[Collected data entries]
·····

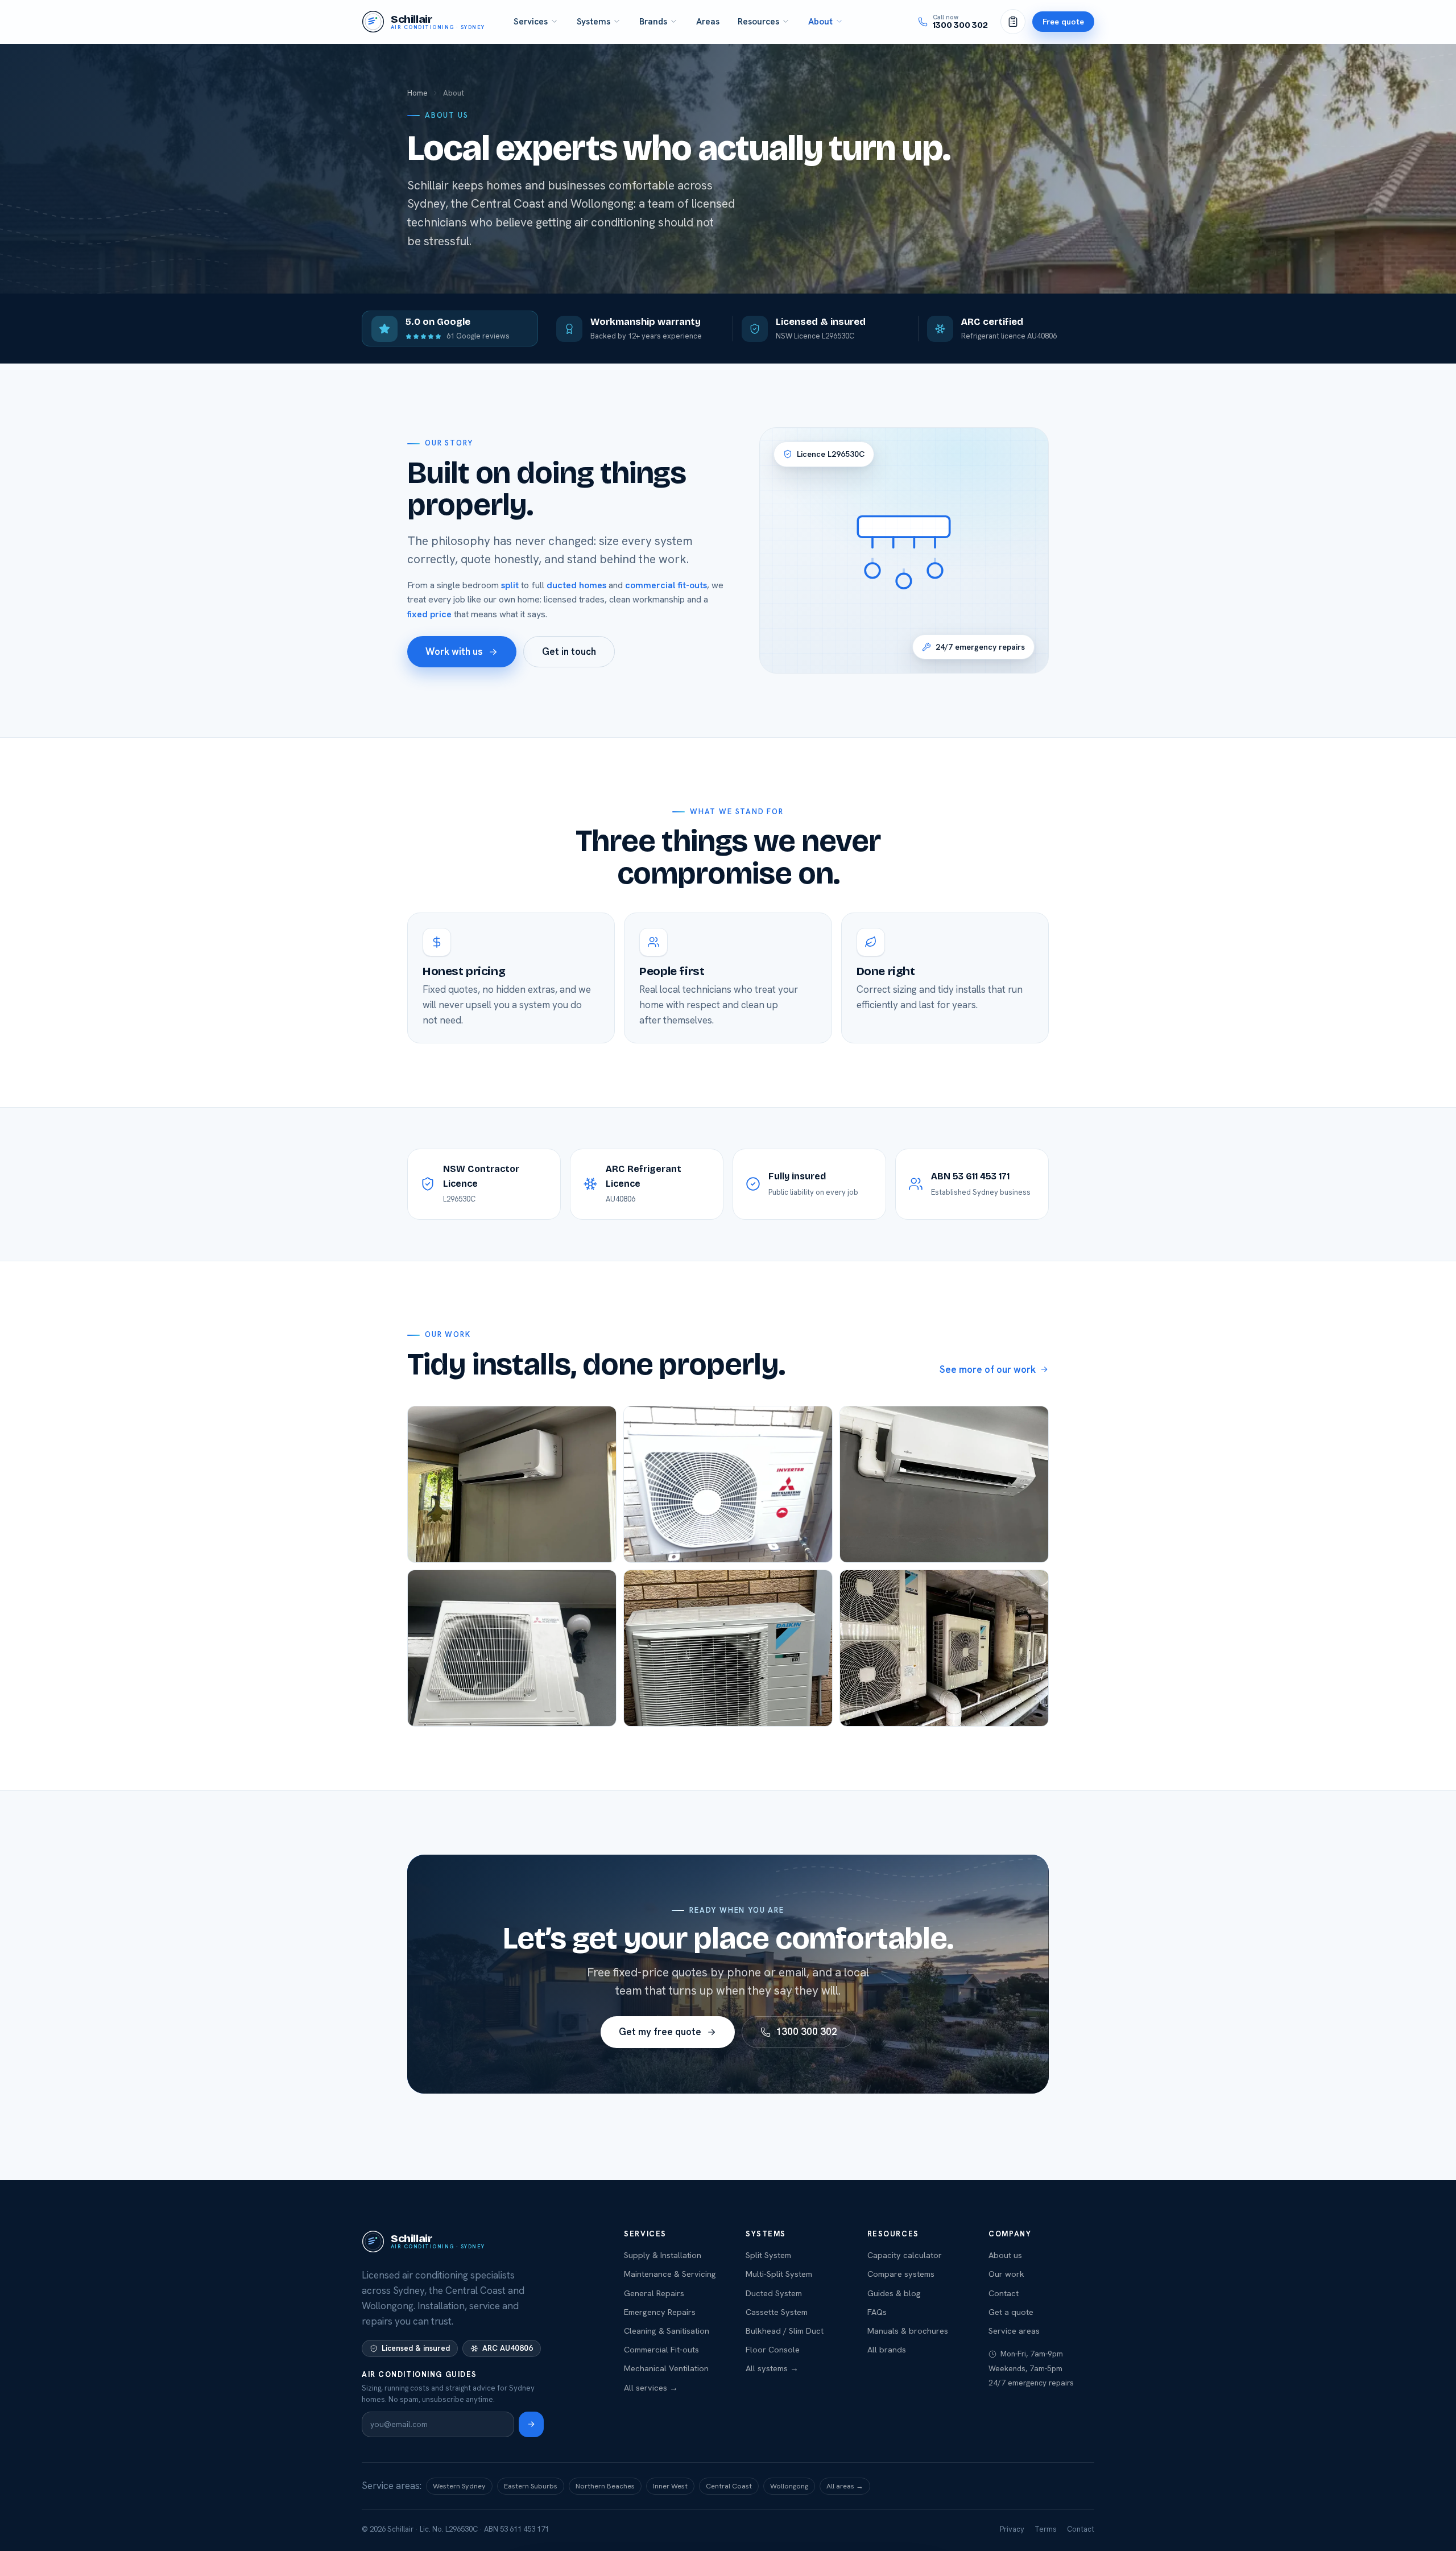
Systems (593, 21)
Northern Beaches (605, 2486)
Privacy (1012, 2529)
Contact (1003, 2293)
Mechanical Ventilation (666, 2368)
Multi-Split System (779, 2273)
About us (1005, 2254)
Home (417, 93)
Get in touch (569, 651)
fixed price (429, 614)
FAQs (877, 2311)
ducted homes (576, 585)
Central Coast (729, 2486)
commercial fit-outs (666, 585)
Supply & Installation (662, 2254)
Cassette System (777, 2311)
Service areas (1014, 2330)
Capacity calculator (904, 2254)
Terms (1046, 2529)
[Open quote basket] (1012, 21)
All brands (886, 2349)
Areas (707, 21)
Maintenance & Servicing (670, 2273)
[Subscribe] (531, 2424)
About (820, 21)
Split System (768, 2254)
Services (531, 21)
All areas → (844, 2486)
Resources (758, 21)
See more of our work (988, 1369)
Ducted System (774, 2293)
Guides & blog (894, 2293)
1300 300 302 (806, 2031)
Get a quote (1010, 2311)
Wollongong (789, 2486)
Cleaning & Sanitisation (666, 2330)
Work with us (454, 651)
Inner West (670, 2486)
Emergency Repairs (660, 2311)
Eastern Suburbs (530, 2486)
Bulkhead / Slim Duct (785, 2330)
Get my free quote (660, 2031)
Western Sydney (459, 2486)
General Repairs (654, 2293)
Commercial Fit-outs (661, 2349)
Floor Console (773, 2349)
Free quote (1063, 21)
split (510, 585)
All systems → (772, 2368)
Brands (653, 21)
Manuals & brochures (907, 2330)
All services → (651, 2387)
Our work (1006, 2273)
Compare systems (900, 2273)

·····

Restate every line above exactly, omitting images.

ANSWER SPACE:
Systems (593, 21)
Northern Beaches (605, 2486)
Privacy (1012, 2529)
Contact (1003, 2293)
Mechanical Ventilation (666, 2368)
Multi-Split System (779, 2273)
About us (1005, 2254)
Home (417, 93)
Get in touch (569, 651)
fixed price (429, 614)
FAQs (877, 2311)
ducted homes (576, 585)
Central Coast (729, 2486)
commercial fit-outs (666, 585)
Supply & Installation (662, 2254)
Cassette System (777, 2311)
Service areas (1014, 2330)
Capacity calculator (904, 2254)
Terms (1046, 2529)
[Open quote basket] (1012, 21)
All brands (886, 2349)
Areas (707, 21)
Maintenance & Servicing (670, 2273)
[Subscribe] (531, 2424)
About (820, 21)
Split System (768, 2254)
Services (531, 21)
All areas → (844, 2486)
Resources (758, 21)
See more of our work (988, 1369)
Ducted System (774, 2293)
Guides & blog (894, 2293)
1300 300 302 (806, 2031)
Get a quote (1010, 2311)
Wollongong (789, 2486)
Cleaning & Sanitisation (666, 2330)
Work with us (454, 651)
Inner West (670, 2486)
Emergency Repairs (660, 2311)
Eastern Suburbs (530, 2486)
Bulkhead / Slim Duct (785, 2330)
Get my free quote (660, 2031)
Western Sydney (459, 2486)
General Repairs (654, 2293)
Commercial Fit-outs (661, 2349)
Floor Console (773, 2349)
Free quote (1063, 21)
split (510, 585)
All systems → (772, 2368)
Brands (653, 21)
Manuals & brochures (907, 2330)
All services → (651, 2387)
Our work (1006, 2273)
Compare systems (900, 2273)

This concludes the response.